Problem:
Rewrite the stretch from the start of the material through the line containing "Looking at the", with "coordinate pair" changed to "coordinate tuple" and everything else unchanged. Omit the pictures from your answer.

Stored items
=== Section Start ===
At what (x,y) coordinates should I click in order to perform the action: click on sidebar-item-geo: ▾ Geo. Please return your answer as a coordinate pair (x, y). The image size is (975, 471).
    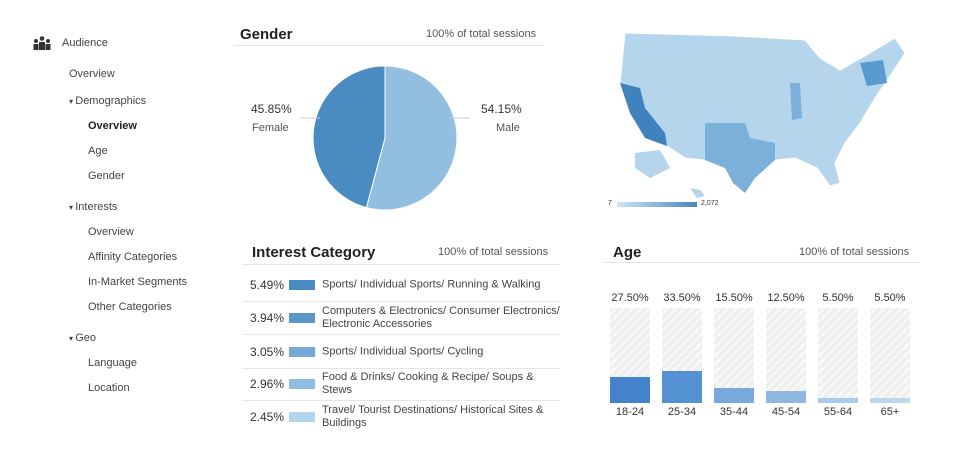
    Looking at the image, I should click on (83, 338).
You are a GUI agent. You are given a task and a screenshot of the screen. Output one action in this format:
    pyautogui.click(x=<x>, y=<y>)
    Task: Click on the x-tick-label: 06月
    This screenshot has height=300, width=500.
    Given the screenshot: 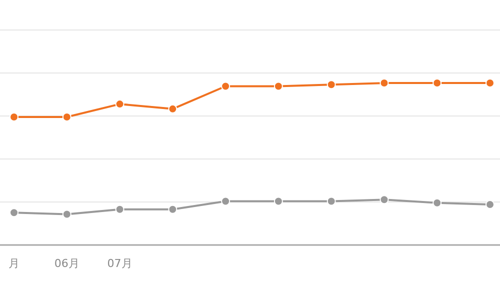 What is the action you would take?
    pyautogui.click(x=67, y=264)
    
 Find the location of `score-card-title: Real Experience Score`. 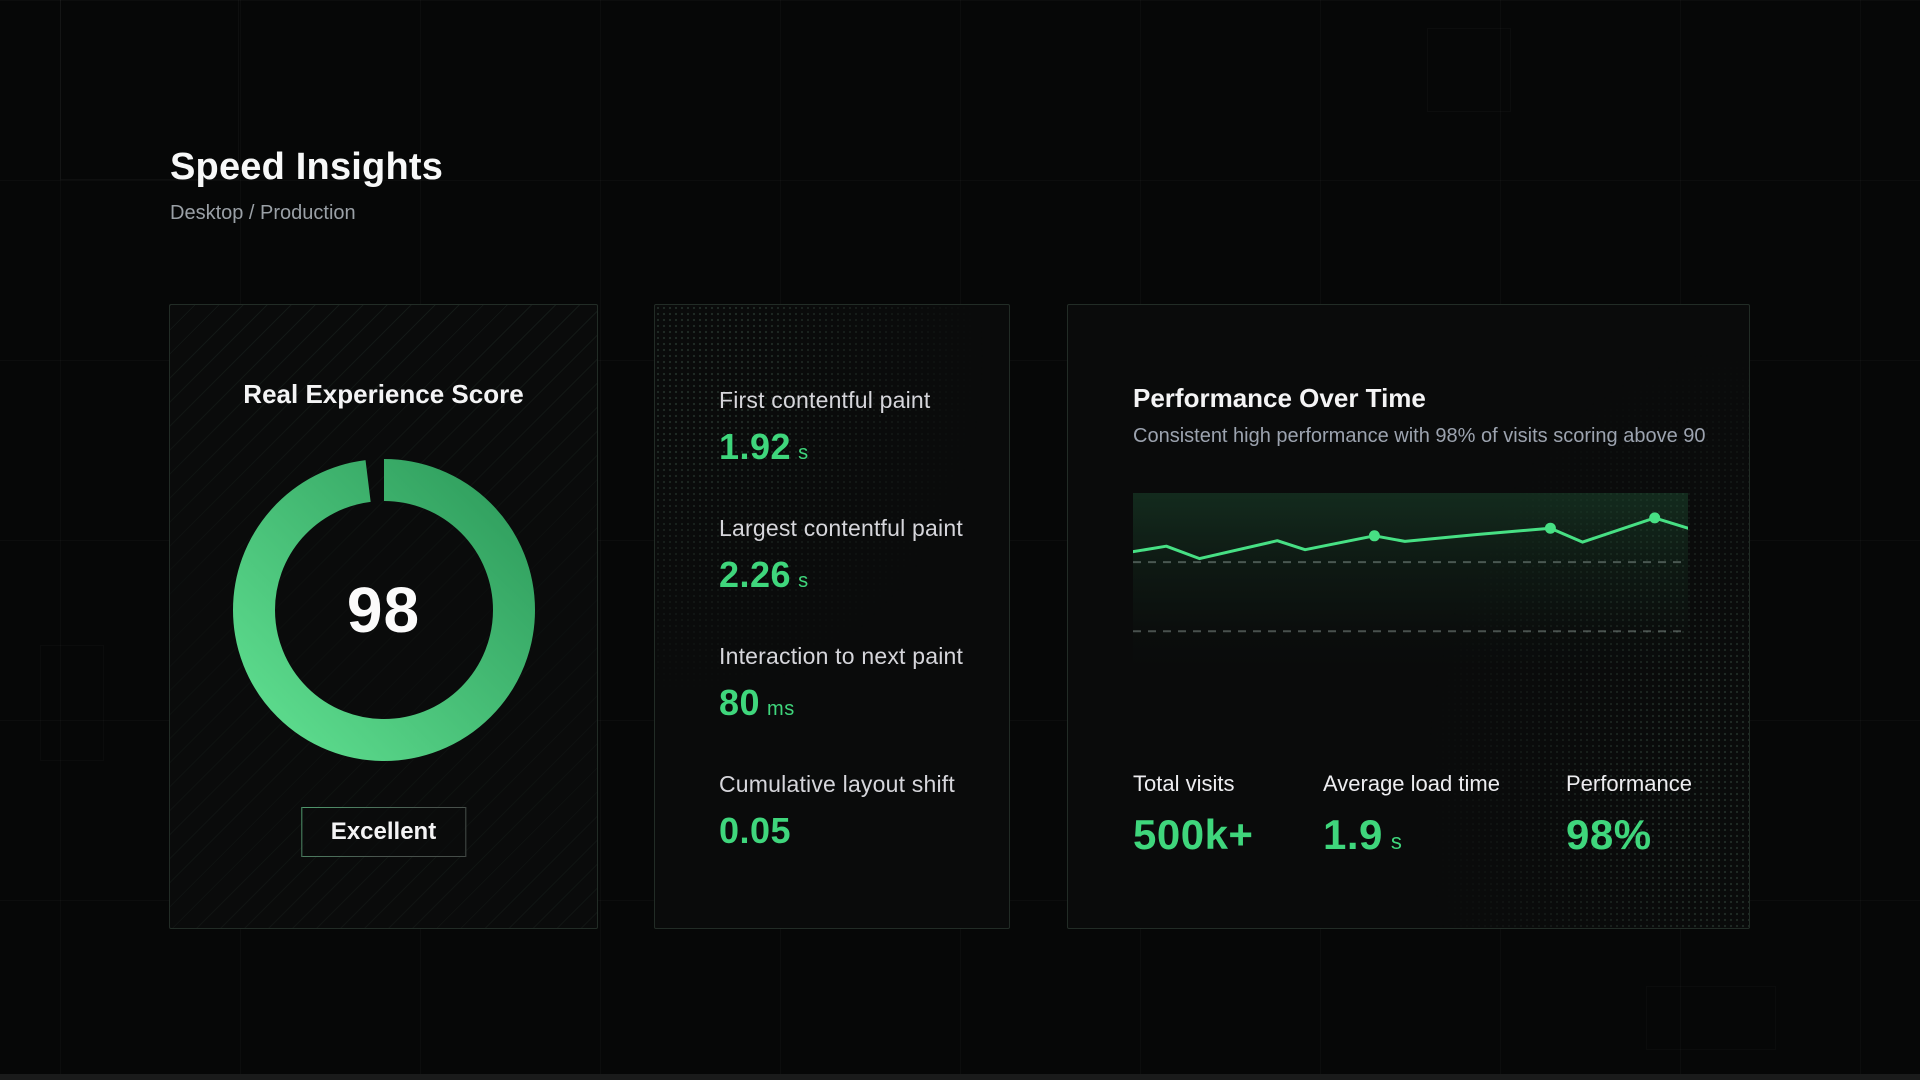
=== Section End ===
Answer section:
At what (x,y) coordinates should I click in order to perform the action: click on sidebar-item-geo: ▾ Geo. Please return your answer as a coordinate tuple (x, y). The image size is (975, 471).
    Looking at the image, I should click on (83, 338).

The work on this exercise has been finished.